Enhancing Sufficient Dimension Reduction via Hellinger Correlation

TL;DR

This paper introduces a new method for sufficient dimension reduction in single-index models using Hellinger correlation, offering improved detection of the reduction subspace with strong theoretical support and superior empirical performance.

Contribution

The paper develops a novel SDR method based on Hellinger correlation, providing theoretical justification and demonstrating significant performance improvements over existing techniques.

Findings

Enhanced detection of dimension reduction subspace

Outperforms existing SDR methods in experiments

Provides theoretical guarantees for the proposed approach

Abstract

In this work, we develop a new theory and method for sufficient dimension reduction (SDR) in single-index models, where SDR is a sub-field of supervised dimension reduction based on conditional independence.

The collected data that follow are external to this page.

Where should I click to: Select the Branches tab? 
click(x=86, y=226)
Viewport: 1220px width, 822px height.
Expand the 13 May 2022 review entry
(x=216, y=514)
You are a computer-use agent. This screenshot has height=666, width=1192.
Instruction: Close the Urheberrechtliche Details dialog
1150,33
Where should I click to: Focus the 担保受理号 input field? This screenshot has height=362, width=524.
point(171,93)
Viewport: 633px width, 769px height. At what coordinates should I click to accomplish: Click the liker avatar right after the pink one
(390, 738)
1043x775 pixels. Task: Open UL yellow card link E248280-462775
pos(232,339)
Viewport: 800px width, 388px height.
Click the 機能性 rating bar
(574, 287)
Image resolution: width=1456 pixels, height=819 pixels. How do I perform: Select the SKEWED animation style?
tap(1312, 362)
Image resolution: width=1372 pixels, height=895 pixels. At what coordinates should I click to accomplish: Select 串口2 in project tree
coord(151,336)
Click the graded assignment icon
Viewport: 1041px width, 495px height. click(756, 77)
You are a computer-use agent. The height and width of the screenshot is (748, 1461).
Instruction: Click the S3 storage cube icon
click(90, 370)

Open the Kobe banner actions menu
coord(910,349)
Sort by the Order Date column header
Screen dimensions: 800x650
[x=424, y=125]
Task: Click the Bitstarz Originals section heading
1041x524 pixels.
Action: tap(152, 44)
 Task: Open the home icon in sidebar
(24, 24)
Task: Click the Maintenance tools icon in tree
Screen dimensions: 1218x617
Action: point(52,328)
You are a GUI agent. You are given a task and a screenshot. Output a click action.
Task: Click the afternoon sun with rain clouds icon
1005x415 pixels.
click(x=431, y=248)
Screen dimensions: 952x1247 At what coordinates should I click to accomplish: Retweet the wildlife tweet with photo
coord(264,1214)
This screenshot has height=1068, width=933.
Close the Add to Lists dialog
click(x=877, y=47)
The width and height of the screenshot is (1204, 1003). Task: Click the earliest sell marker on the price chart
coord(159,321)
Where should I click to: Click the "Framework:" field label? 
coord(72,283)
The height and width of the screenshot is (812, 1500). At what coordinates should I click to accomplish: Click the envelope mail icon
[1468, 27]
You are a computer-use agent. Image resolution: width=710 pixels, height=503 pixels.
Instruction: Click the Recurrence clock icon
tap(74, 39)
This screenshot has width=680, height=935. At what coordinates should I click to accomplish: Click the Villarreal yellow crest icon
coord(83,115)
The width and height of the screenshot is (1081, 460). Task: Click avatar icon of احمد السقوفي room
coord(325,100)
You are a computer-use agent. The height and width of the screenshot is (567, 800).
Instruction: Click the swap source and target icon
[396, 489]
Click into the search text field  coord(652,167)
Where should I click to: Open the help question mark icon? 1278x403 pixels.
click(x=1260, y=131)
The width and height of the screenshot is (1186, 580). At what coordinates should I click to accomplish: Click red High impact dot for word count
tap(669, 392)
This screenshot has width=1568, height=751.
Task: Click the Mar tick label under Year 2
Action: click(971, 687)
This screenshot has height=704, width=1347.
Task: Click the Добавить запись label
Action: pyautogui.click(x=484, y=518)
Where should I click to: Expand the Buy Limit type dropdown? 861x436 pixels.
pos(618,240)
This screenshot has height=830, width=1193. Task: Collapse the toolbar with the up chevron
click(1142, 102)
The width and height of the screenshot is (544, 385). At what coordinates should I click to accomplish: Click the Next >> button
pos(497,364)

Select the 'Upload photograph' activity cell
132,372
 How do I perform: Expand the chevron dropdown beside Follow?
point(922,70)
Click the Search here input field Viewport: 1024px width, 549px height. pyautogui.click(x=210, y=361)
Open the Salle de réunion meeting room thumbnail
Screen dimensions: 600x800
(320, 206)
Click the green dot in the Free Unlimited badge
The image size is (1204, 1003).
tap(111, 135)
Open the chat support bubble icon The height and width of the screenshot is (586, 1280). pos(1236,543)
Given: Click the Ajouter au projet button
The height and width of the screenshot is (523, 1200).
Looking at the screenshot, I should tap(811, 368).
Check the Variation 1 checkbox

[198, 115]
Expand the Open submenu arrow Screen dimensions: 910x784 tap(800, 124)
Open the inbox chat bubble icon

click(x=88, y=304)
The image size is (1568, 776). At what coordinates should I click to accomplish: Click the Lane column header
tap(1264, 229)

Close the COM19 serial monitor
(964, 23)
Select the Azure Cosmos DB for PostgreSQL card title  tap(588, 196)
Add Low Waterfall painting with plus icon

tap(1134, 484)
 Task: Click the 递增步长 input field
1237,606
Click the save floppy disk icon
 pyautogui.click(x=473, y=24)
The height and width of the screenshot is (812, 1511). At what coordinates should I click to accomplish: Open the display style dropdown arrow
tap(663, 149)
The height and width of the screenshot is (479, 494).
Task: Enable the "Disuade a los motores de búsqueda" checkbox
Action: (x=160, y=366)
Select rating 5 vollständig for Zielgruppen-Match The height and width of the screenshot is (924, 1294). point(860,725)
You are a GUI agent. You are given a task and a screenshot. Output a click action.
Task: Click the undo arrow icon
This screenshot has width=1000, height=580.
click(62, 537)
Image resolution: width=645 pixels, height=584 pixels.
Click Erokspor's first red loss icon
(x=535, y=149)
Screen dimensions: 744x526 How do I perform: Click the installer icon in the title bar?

Our work is primarily motivated by the recent introduction of the Hellinger correlation as a dependency measure. Utilizing this measure, we develop a method capable of effectively detecting the dimension reduction subspace, complete with theoretical justification. Through extensive numerical experiments, we demonstrate that our proposed method significantly enhances and outperforms existing SDR methods. This improvement is largely attributed to our proposed method's deeper understanding of data dependencies and the refinement of existing SDR techniques.